FLUX.2 [dev]
Generate or edit images from text and optional photos
I built an interactive studio that turns any photo into a collectible 3D figurine. I never opened Photoshop. I never opened Blender. Not once during the build, and not once when a figurine is actually generated. Every image is produced by one Hugging Face Space and every 3D model by another, both driven by an agent reading their agents.md.

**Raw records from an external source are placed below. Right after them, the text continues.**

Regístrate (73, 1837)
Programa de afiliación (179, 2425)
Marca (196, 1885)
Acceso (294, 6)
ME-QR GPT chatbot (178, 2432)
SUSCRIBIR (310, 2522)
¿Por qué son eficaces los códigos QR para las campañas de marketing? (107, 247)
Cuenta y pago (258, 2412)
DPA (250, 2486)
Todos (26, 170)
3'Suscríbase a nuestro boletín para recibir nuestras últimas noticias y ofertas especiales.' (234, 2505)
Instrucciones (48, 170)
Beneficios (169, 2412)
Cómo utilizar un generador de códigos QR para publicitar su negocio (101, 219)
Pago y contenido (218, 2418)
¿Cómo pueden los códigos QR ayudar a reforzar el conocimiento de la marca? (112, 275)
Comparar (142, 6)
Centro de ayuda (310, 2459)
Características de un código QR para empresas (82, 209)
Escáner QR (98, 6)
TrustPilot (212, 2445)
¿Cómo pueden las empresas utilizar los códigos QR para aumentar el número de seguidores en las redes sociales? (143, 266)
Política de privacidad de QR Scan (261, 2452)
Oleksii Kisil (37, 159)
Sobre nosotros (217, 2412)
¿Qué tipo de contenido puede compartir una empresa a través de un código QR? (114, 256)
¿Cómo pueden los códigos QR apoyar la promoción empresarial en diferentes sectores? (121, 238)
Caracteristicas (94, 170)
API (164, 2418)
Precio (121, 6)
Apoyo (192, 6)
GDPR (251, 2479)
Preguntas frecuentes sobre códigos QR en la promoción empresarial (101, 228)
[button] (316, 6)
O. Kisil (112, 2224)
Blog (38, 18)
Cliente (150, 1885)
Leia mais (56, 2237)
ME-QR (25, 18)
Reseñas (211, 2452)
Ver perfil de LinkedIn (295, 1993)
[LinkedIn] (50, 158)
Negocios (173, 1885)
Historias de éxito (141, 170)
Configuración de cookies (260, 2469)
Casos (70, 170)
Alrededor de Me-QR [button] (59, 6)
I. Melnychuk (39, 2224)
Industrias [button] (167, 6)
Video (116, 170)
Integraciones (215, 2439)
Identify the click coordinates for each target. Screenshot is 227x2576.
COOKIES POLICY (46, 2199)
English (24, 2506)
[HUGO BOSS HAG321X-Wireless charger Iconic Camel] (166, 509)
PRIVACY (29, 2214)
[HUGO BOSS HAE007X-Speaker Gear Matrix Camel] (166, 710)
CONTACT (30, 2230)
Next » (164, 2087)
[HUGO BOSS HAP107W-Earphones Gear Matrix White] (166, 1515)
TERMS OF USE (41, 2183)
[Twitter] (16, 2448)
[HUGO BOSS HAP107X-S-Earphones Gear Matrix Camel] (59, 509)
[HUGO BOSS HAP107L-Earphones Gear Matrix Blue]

Here it is, live, sign in and bring your own face:
This is the third post in a small series about treating multimedia models as callable building blocks. The first two built galleries. This one is different: the studio is a real app, and the end user runs the exact same pipeline the agent did, with their own prompt and their own photo.
A few years ago, making "a stylized 3D figurine of a person" meant a pipeline of heavy creative software. Retouch the photo in Photoshop. Sculpt or retopologize in Blender or ZBrush. Bake textures. Light a scene. Each step was its own application, its own file format, its own expertise.
The interesting shift is not that AI models can now do each of those steps. It is that you no longer integrate them as software at all. You call them. A state of the art image model and a state of the art image to 3D model are each just an HTTP endpoint with a documented contract. The agent does not import a library or manage weights or provision a GPU. It reads how to call the thing, then calls it.
So the creative stack collapses from "install and learn N applications" down to "describe what you want, and let an agent glue together a couple of model endpoints."
agents.md is the contract
Every Gradio Space on the Hub exposes a plain text agents.md that tells an agent exactly how to drive it:
curl https://huggingface.co/spaces/microsoft/TRELLIS.2/agents.md
returns the whole contract in one shot: the API schema, the call and poll endpoints, how to upload a file, and the auth hint.
API schema: GET .../gradio_api/info
Call endpoint: POST .../gradio_api/call/{endpoint} {"param_name": value, ...}
Poll result: GET .../gradio_api/call/{endpoint}/{event_id}
File inputs: POST .../gradio_api/upload -F "files=@file.ext"
Auth: Bearer $HF_TOKEN
No client library, no hardcoded integration. You can find this on any Gradio Space through its Agents button:
Point a coding agent at that link, give it an HF_TOKEN, and it can run the Space end to end. The payoff is chaining: the output of one Space becomes the input to the next.
The whole figurine pipeline is two endpoints in a row.
Photo to figurine portrait. black-forest-labs/FLUX.2-dev takes a reference photo plus a prompt and returns an identity preserving "collectible vinyl figurine" portrait. This is the step that used to be Photoshop. It is now one call with a reference image attached.
Portrait to 3D. microsoft/TRELLIS.2 takes that single image and returns a real textured 3D mesh (a .glb). This is the step that used to be Blender. It is now one call.
Here is a real run. A reference photo on the left, the figurine the pipeline returns on the right. No manual editing in between.

Because the two steps run in sequence, the studio shows the intermediate result while you wait: your photo, then the figurine portrait the moment FLUX returns it, then the spinning 3D model once TRELLIS finishes.
To prove the style holds across very different subjects, the studio ships with a cabinet of famous artworks, each one a single prompt through the same two Spaces:

The Girl with a Pearl Earring, the Birth of Venus, American Gothic, and the Son of Man. Same two Spaces, only the prompt changed.
In the first two posts, the agent was the only one calling the Spaces, and the output was a finished gallery. This time the app hands the pipeline to the visitor.
When you sign in with Hugging Face and upload a photo, the studio forwards your image to FLUX.2 and TRELLIS using your token, so the GPU work runs on your own quota. The app itself is mostly glue: a small server that reads the same agents.md contracts, plus a viewer to spin the result. There is no creative software on the backend, because there is no creative software anywhere in the loop.
That is the part I find most telling. The "studio" is not a 3D tool that happens to use AI. It is a thin wrapper around two model endpoints, and the wrapper is the only thing that needed to be written.
agents.md makes a Space trivial to drive, so an agent reaches for it instead of a model it would have to set up by hand.The future of a lot of multimedia software looks less like learning Photoshop and Blender, and more like connecting your agent to a prompt, and connecting that to the right image and 3D generation Spaces on the Hub.
# photo + prompt -> figurine portrait
curl https://huggingface.co/spaces/black-forest-labs/FLUX.2-dev/agents.md
# single image -> textured 3D mesh
curl https://huggingface.co/spaces/microsoft/TRELLIS.2/agents.md
Paste either link into your coding agent (Claude Code, etc.), set your HF_TOKEN, and ask it to build something. Or just open the studio, sign in, and turn your own face into a collectible. The full app, including the small server that hits those two agents.md endpoints, lives in the Space repo.
The building blocks are sitting on the Hub. The agents already know how to glue. You never had to open Blender.